GUWAHATI, Feb 13 - Non-communicable diseases (NCD) in Assam account for 51.2 per cent of the total disease burden in the State.
In Assam, the major risk factors for NCDs are malnutrition which accounts for around 17.4 per cent, high blood pressure which accounts for around 7.6 per cent, dietary risks which account for around 6.9 per cent and diseases caused due to consumption of tobacco account for around 5.7 per cent of the total disease burden in the State.
This was stated by the Voluntary Health Association of India (VHAI) and Lal Path Labs Foundation in a statement issued here. The two organisations have jointly launched a project named ‘Arogya’ which aims to create a community-based intervention on prevention and control of NCDs in Kamrup (Metro) district.
The statement further said as per the recently released Global Adult Tobacco Survey (GATS-2) Report, tobacco use prevalence in India has declined from 34.6 per cent to 28.6 per cent in eight years, between 2009 and 2017, while in Assam, it has increased from 39.3 per cent to 48.2 per cent.
“The project will facilitate mass awareness about the threat related to non-communicable diseases so that people at large take preventive steps right at the initial stage. It will also facilitate screening and testing of the high-risk population so that they can be referred to the local government health facilities for early diagnosis and care. The project also envisages utilisation of existing public platforms like schools, village health nutrition and sanitation committee, local self-help groups and others to develop mass awareness on NCDs and its associated risk factors,” the statement said.
^^^^
Prompt 1 →
From the article on non-communicable diseases in Assam, write out the text between "In Assam, the" and "Kamrup (Metro) district.", inclusive.
Prompt 2 →
In the article on non-communicable diseases in Assam, which two organizations jointly launched the 'Arogya' project?

Entries shown →
^^^^
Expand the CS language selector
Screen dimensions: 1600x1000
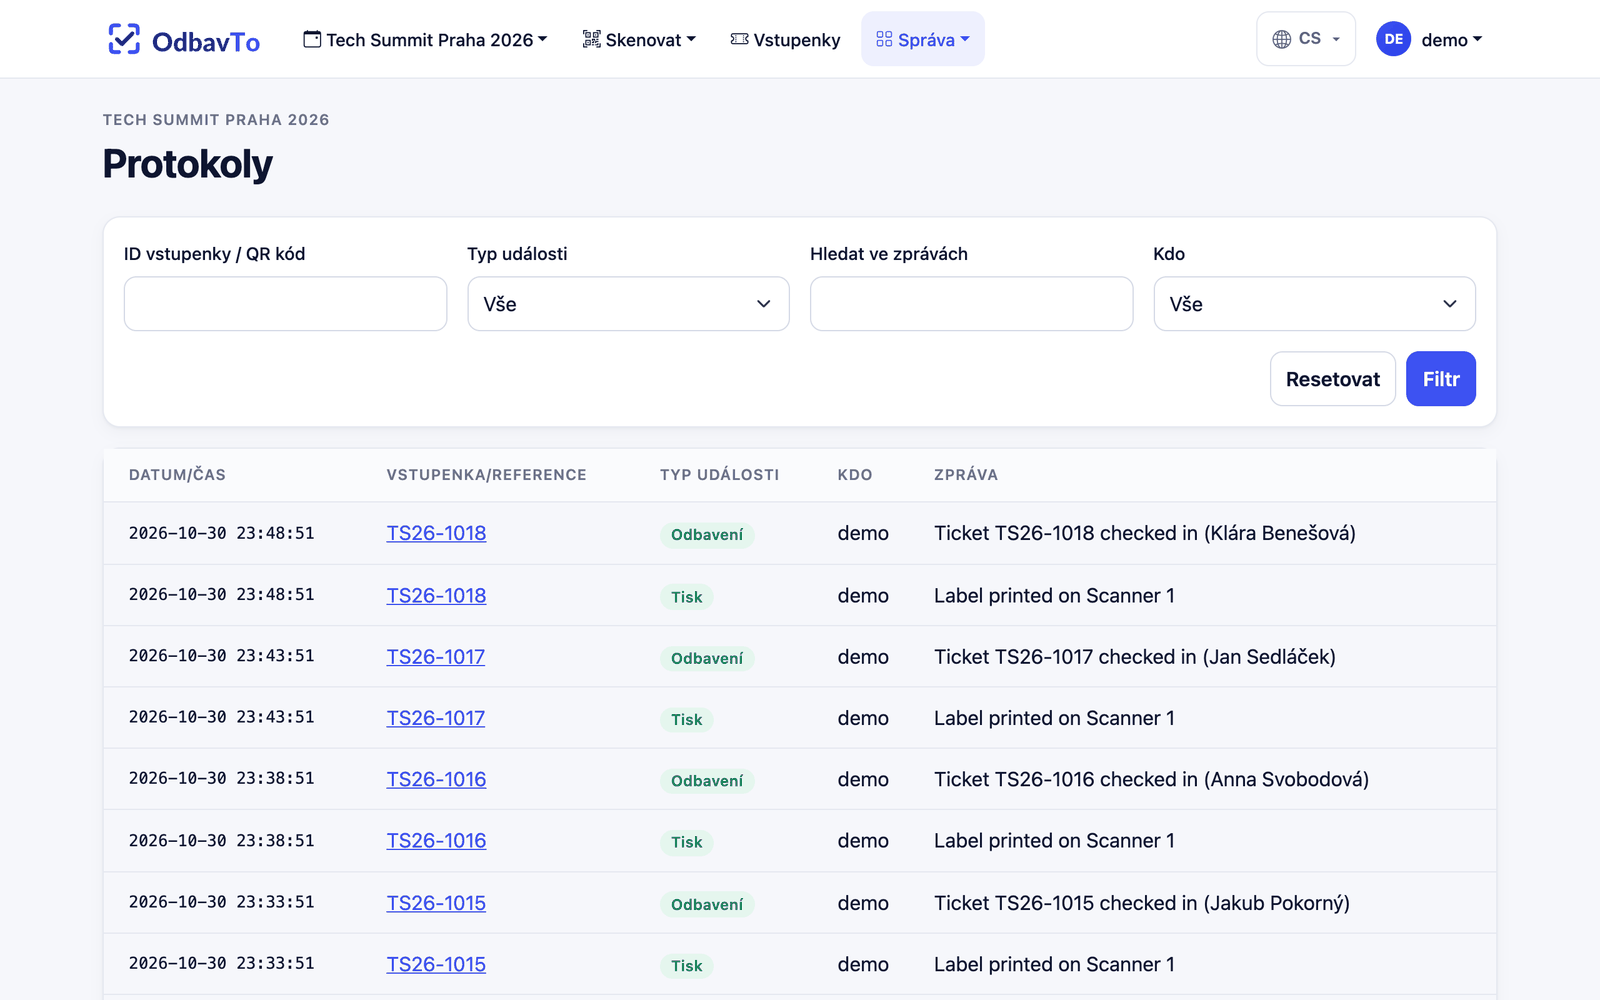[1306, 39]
^^^^
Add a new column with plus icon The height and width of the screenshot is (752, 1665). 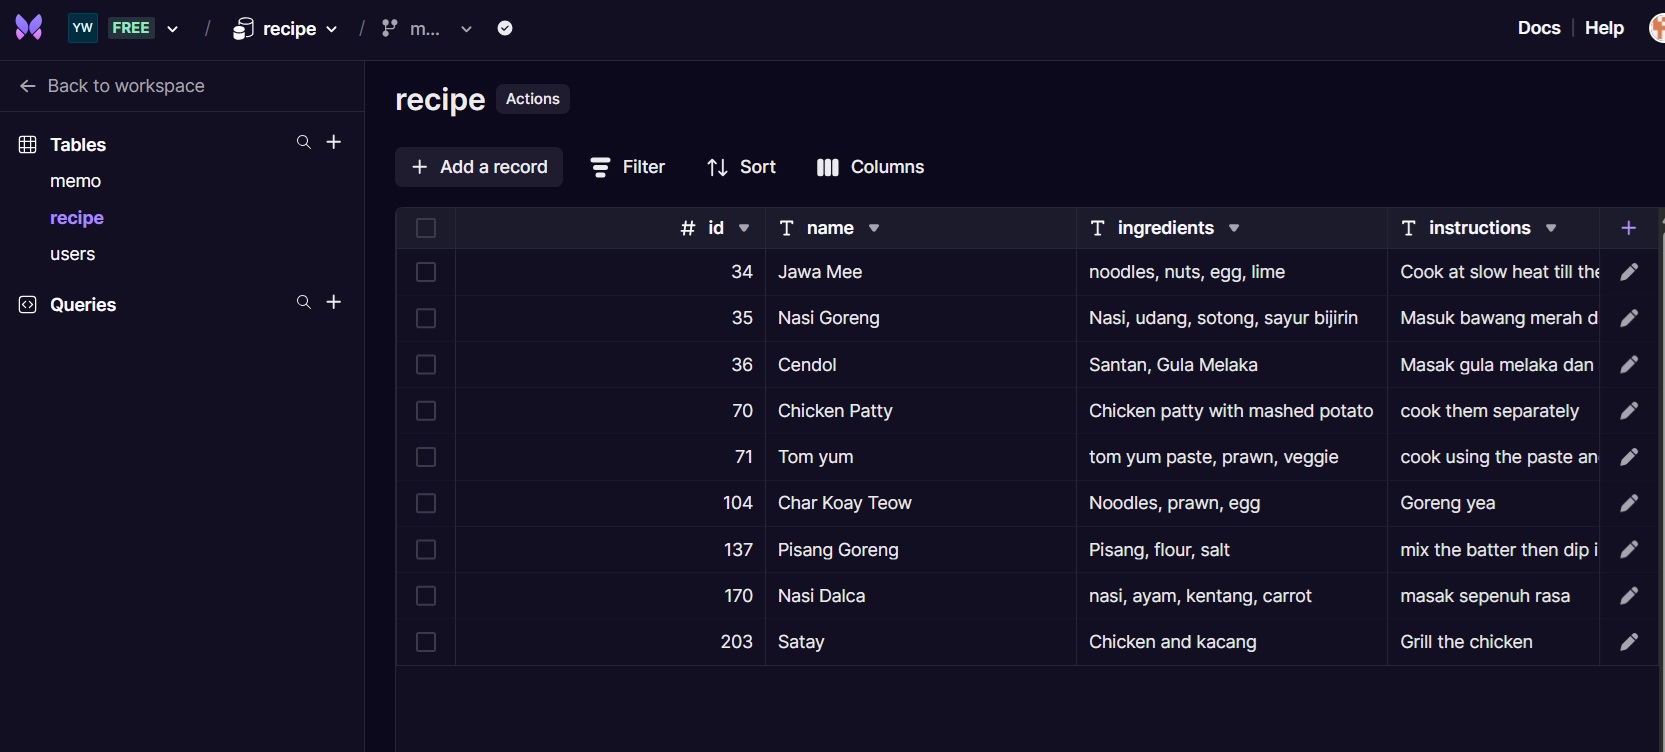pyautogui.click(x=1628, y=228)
^^^^
Written reply 1 →
In Assam, the major risk factors for NCDs are malnutrition which accounts for around 17.4 per cent, high blood pressure which accounts for around 7.6 per cent, dietary risks which account for around 6.9 per cent and diseases caused due to consumption of tobacco account for around 5.7 per cent of the total disease burden in the State.
This was stated by the Voluntary Health Association of India (VHAI) and Lal Path Labs Foundation in a statement issued here. The two organisations have jointly launched a project named ‘Arogya’ which aims to create a community-based intervention on prevention and control of NCDs in Kamrup (Metro) district.

Written reply 2 →
The Voluntary Health Association of India (VHAI) and Lal Path Labs Foundation.